At that critical moment, Henry II demonstrated a gift for corporate infighting. On April 10, 1944, he got the board to name him executive vice president. Using the authority of his new position, he promoted reliable allies and began firing Bennett's supporters.
Eleanor's ultimatum
While Henry II battled Bennett, Clara and Eleanor pressured Henry I to name his grandson president.
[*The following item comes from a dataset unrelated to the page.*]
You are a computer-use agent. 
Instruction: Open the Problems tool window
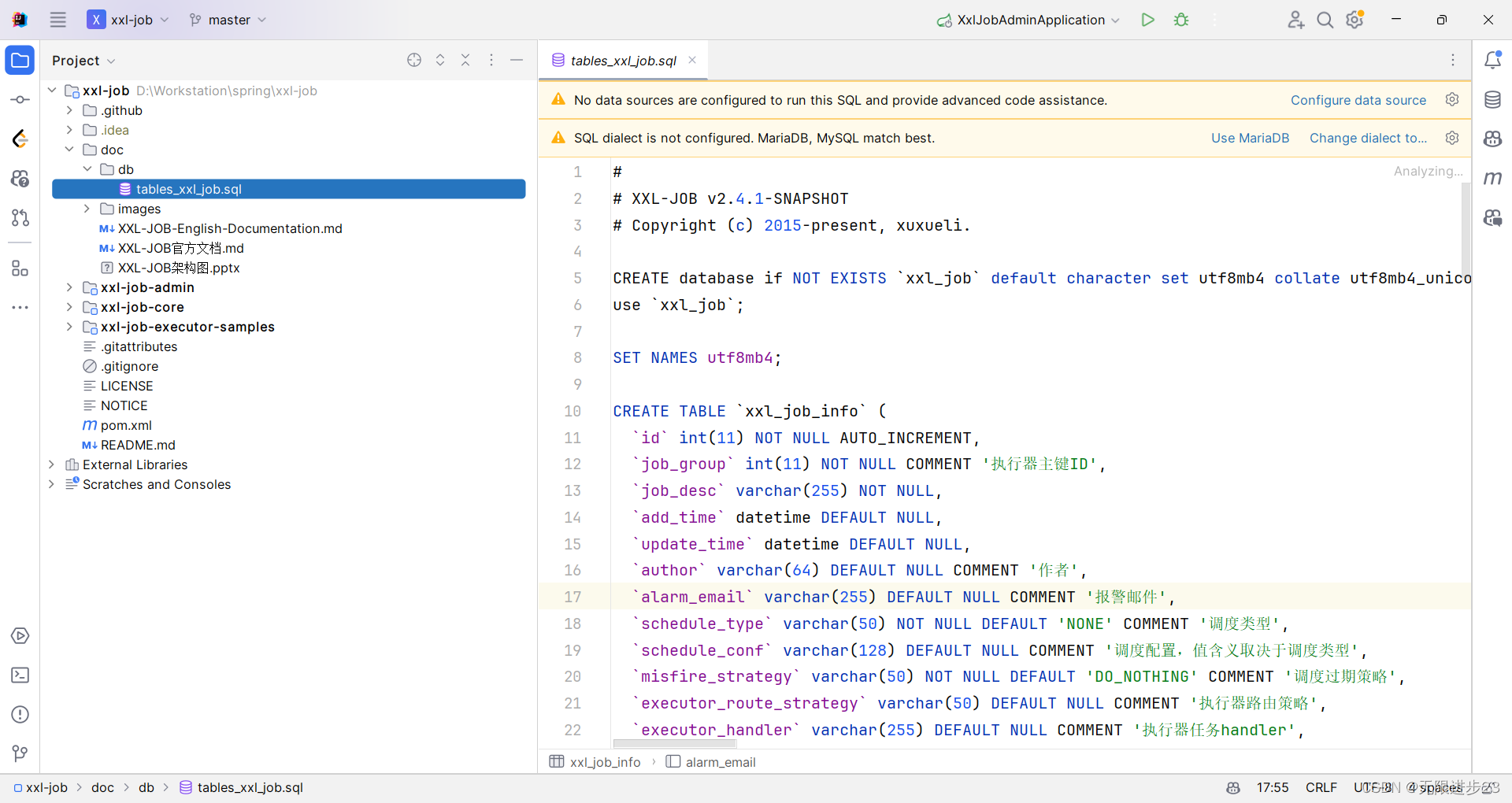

Eleanor issued a blunt threat: "If this is not done, I shall sell my stock!"
While it is not known exactly when Eleanor confronted old Henry, the final act of the power struggle came on Sept. 20, 1945. The 82-year-old patriarch summoned his grandson to his home and announced that he was stepping down.
"I told him I'd take it only if I had a completely free hand to make any changes I wanted to make," Henry II later recounted. "We argued about that - but he didn't withdraw his offer."
Young Henry moved quickly to consolidate power. After leaving Fair Lane, he called for a board meeting the next day to ratify his grandfather's decision. At that meeting, Bennett knew the struggle was over. He bitterly rose to leave the room before the meeting ended, but others at the meeting coaxed him to stay.
The bitter end
After the meeting, Henry II went down to Bennett's basement office and informed him that he was no longer the boss.
Bennett offered a parting shot, "You're taking over a billion dollar organization here that you haven't contributed a thing to."
According to one account, there was one final confrontation. Collier and Horowitz claim that young Henry feared that Bennett might make trouble. The next day, he dispatched Bugas to Bennett's office to fire him.
Enraged, Bennett pulled a .45 automatic out of his desk.
Bugas drew his own gun and said, "Don't make the mistake of pulling the trigger, because I'll kill you. I won't miss. I'll put one right through your heart, Harry."
Bennett backed down, and Bugas departed. Afterward, Ford employees smelled smoke in the office as Bennett burned his papers.